LS: Yes. You can’t tell your kid, “Go organize a game” if all the games are organized for them and have been their whole lives. It’s free play that’s not for a grade or a class or a trophy. It’s just for fun. Kids have to come up with something to do, and convince their friends to change the rules and get along well enough to keep a game going. That’s learning social-emotional skills. Free play is the humanizing, socializing force that mother nature instilled in us—this desire to play. It’s not just thinking kids need time sitting on the grass or even riding their bikes on the street; none of those things are as enriching as free play. The lessons we worry kids aren’t getting—empathy, compromise, creativity, communication skills, leadership, joy—are gained this way. The brain is way more turned on in that time than when it’s sitting in class learning long division. You learn patience and perseverance because you want to get better at drawing or free throws. All the things you want to see in a kid, like excitement or discipline, those things happen when they’re pursuing something because they had the free time to stumble upon it and grow to love it. And it comes from them.

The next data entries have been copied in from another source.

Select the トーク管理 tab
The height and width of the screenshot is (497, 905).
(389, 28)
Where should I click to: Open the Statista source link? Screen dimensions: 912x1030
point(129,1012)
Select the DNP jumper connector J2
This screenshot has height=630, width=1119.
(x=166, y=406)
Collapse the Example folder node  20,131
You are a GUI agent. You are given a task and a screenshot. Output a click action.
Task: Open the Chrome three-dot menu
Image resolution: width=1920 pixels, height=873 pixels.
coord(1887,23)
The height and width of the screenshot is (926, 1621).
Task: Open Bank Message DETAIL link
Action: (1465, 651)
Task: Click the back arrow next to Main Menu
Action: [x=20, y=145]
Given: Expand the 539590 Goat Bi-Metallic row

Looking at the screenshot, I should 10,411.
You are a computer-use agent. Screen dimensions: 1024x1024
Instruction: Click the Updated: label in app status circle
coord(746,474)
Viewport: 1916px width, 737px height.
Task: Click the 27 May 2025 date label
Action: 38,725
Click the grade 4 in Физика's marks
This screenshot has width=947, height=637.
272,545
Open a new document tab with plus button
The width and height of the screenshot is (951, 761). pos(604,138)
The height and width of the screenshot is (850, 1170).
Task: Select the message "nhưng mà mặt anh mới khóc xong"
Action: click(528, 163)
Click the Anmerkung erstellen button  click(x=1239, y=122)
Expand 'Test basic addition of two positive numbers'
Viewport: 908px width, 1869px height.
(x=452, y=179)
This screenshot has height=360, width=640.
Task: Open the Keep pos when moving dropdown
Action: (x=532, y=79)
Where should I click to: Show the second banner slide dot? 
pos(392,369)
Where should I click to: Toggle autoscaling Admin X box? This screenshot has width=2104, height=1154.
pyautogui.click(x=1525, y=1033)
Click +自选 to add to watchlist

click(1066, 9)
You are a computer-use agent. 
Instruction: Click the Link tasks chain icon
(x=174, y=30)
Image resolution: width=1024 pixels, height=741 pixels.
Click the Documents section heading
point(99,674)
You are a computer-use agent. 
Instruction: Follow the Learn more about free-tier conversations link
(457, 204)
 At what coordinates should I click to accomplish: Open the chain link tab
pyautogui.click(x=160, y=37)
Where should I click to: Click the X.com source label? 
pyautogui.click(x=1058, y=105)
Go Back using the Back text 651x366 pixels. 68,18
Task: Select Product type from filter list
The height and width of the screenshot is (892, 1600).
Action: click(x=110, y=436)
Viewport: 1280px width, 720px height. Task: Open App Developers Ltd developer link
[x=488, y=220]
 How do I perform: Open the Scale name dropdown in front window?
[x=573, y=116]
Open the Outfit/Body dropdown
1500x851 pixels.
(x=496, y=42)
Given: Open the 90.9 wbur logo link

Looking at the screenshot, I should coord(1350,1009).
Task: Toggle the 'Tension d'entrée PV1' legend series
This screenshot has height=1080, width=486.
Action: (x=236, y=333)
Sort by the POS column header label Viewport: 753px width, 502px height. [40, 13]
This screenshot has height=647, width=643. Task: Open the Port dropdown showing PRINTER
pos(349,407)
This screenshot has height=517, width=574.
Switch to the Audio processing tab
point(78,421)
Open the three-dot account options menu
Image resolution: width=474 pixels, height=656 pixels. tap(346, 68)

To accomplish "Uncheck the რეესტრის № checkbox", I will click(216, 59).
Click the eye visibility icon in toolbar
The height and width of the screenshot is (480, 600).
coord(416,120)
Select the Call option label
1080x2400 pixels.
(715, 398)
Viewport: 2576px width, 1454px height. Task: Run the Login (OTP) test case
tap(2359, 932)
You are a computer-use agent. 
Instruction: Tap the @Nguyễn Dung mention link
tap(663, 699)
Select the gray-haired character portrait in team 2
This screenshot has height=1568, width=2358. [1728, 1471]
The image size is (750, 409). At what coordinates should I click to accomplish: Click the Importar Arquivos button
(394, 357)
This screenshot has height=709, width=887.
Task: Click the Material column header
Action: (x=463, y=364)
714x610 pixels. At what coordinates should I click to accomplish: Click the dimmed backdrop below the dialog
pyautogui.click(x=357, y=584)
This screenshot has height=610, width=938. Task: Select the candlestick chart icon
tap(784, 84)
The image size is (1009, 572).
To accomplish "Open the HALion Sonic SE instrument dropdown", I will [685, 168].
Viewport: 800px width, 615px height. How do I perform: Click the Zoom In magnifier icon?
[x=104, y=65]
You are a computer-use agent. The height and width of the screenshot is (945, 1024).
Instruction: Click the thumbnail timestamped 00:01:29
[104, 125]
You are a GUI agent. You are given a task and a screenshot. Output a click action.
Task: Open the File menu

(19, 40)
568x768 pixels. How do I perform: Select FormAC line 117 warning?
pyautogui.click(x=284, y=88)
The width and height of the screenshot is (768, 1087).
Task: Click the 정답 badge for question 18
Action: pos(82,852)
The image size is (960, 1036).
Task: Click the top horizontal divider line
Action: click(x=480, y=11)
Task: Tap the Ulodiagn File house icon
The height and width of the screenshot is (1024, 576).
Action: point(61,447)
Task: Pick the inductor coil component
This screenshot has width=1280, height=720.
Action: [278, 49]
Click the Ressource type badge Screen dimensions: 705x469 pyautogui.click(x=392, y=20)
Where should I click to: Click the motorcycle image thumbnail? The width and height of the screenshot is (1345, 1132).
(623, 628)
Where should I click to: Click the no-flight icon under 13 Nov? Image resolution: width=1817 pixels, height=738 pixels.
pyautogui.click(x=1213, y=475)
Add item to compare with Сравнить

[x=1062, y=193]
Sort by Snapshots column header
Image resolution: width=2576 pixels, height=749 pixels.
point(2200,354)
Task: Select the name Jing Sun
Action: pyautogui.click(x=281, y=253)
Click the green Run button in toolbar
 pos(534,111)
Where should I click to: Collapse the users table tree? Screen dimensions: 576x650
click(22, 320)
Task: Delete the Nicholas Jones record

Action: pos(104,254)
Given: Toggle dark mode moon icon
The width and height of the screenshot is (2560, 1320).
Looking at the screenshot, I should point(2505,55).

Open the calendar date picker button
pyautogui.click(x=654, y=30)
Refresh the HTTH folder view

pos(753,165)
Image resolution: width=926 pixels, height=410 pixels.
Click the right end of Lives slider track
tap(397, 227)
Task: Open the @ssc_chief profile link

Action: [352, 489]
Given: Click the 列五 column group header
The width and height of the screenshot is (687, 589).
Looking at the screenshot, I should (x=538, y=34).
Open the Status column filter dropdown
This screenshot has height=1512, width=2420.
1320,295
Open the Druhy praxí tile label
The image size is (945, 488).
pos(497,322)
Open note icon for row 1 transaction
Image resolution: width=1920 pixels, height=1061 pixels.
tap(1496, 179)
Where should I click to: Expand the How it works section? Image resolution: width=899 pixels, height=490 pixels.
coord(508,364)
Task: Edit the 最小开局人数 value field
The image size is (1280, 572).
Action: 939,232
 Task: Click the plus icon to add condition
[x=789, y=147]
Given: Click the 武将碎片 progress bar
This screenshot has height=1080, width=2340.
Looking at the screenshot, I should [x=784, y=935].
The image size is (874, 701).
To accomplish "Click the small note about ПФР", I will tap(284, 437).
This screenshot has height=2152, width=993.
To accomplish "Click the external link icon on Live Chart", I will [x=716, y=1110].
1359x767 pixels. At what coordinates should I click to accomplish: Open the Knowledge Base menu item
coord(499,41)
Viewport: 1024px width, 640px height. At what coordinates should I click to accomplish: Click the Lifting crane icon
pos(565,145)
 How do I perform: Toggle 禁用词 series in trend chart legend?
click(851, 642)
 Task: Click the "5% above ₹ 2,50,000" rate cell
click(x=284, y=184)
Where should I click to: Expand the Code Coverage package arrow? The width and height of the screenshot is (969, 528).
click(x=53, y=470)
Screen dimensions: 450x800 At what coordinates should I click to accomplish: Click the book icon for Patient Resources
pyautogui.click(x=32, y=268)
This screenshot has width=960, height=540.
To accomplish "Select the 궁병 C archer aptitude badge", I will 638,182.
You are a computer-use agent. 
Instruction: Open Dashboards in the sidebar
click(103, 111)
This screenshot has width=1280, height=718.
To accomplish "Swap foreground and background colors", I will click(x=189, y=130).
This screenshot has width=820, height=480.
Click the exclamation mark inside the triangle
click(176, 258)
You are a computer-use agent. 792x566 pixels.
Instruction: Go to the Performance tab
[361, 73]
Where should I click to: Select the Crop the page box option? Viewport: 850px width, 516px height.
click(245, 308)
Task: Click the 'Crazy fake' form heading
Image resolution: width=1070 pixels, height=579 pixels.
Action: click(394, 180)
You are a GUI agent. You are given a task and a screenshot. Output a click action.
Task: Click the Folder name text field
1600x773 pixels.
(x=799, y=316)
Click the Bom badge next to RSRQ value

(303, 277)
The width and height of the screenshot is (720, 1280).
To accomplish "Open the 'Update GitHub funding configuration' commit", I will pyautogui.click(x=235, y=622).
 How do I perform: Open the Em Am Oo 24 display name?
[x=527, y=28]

SZ: Some schools offer amazing after-school programming, from foreign language classes to yoga to robotics. The downside is, kids get overscheduled.

LS: What are the chances that your kid is going to spend the rest of his life as a chess champion, or crochet her way across America, as opposed to being in a relationship, learning to care, learning to make something happen, learning to get a group galvanized? In life, what’s your kid really going to need? And what’s going to give it to them?

SZ: This all sounds convincing and true. And somehow, sadly, easier said than done. 

LS: Look, you can’t raise kids in captivity. It involves expecting kids to be pretty resilient if they face physical or emotional distress. It involves not going to the darkest place all the time. When my mom sent me to school, she wasn’t thinking, “What if she never got there? What if she was kidnapped and killed?!” [Perhaps she was thinking] “What if she falls and is bleeding…?” Or “What if she is called a doodoo-head by her erstwhile friend?” So this [current climate of fear] is not instinctive. It is not the fault of "helicopter" parents. Our society has been scaring us to death! You’ve got to stop thinking that it’s normal to think of your kids dying the minute you let them out of your sight.